YOUR TASK: Transcribe the listing below in full, exactly, with no images.

SOURCE DATA:
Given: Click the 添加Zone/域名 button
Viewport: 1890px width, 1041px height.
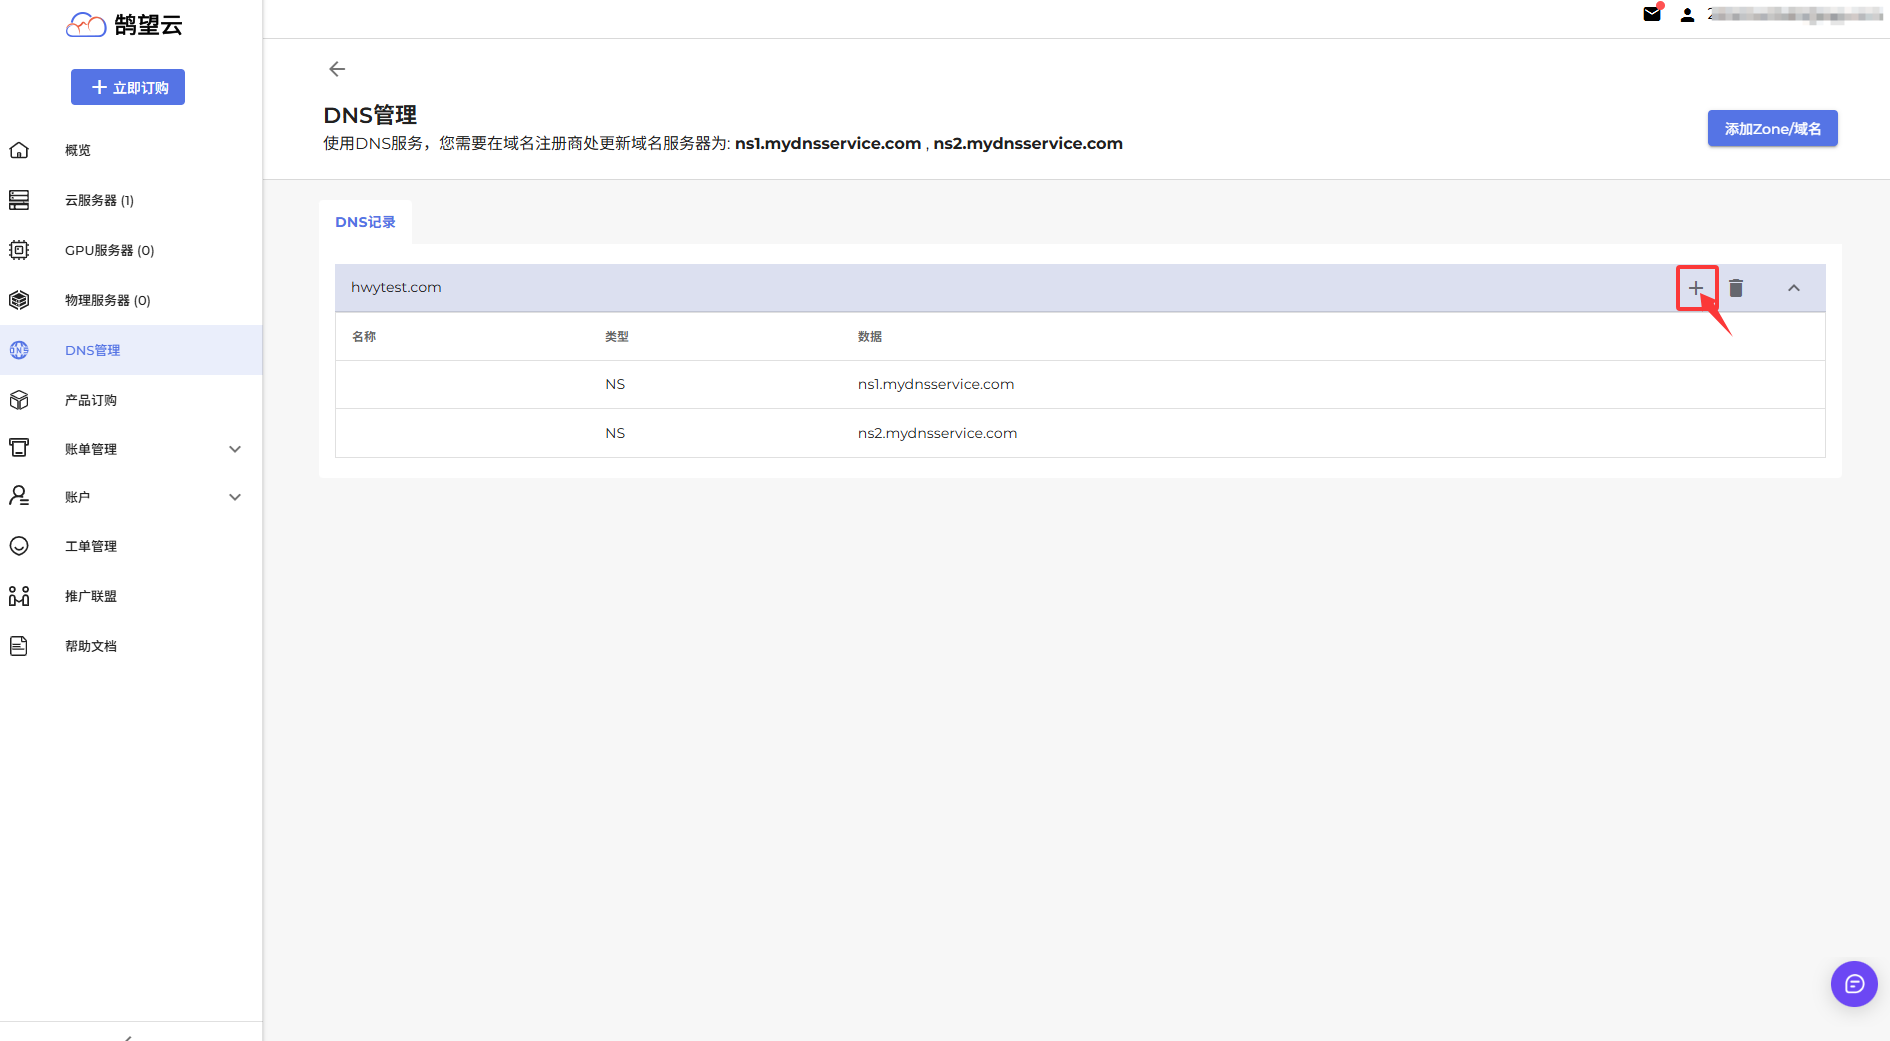Looking at the screenshot, I should point(1771,129).
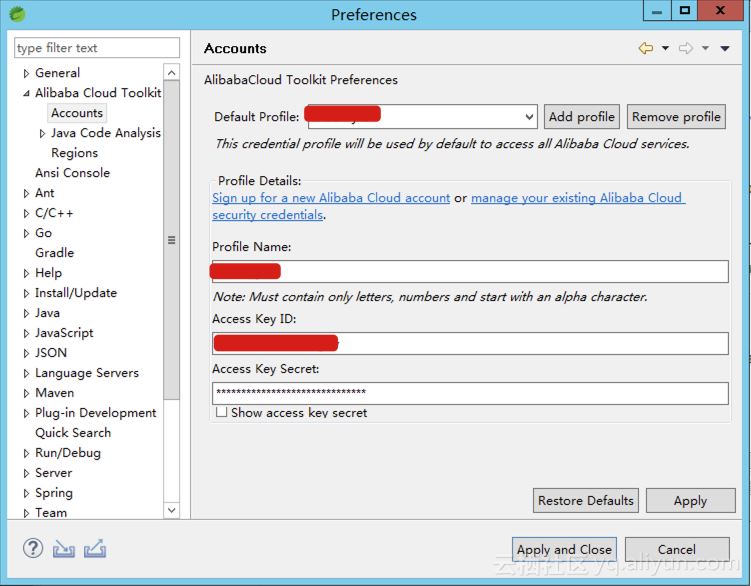
Task: Open the Default Profile dropdown
Action: [x=528, y=117]
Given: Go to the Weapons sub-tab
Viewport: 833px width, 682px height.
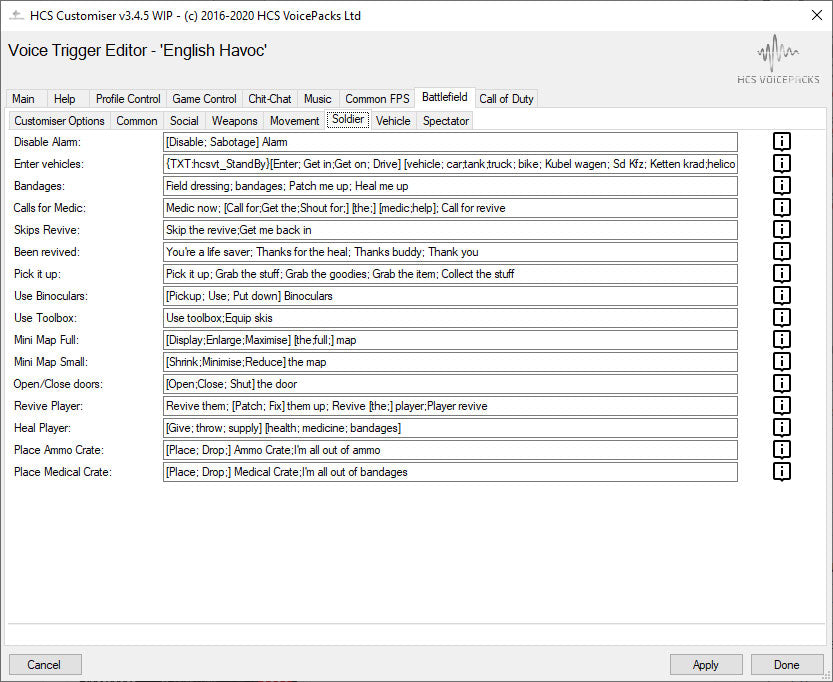Looking at the screenshot, I should coord(234,121).
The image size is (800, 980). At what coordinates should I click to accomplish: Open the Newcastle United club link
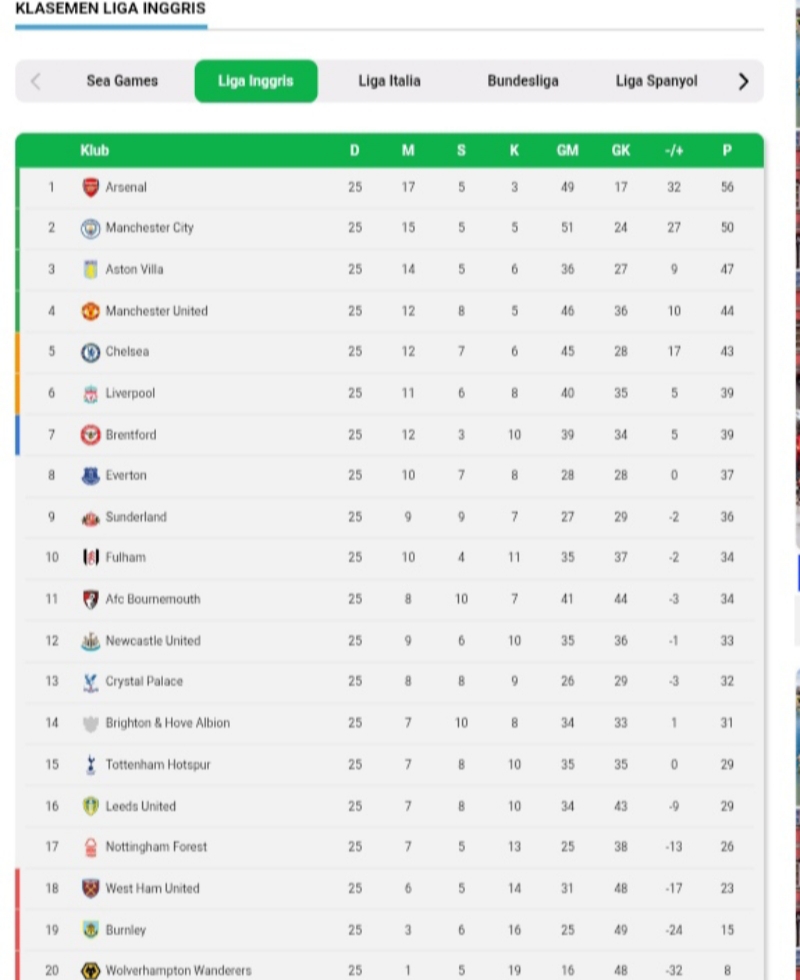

EXPECTED ANSWER:
Given: Click the 添加Zone/域名 button
Viewport: 1890px width, 1041px height.
Looking at the screenshot, I should point(1771,129).
Task: Open the Default Profile dropdown
Action: [x=528, y=117]
Given: Go to the Weapons sub-tab
Viewport: 833px width, 682px height.
Looking at the screenshot, I should coord(234,121).
The image size is (800, 980). At what coordinates should I click to accomplish: Open the Newcastle United club link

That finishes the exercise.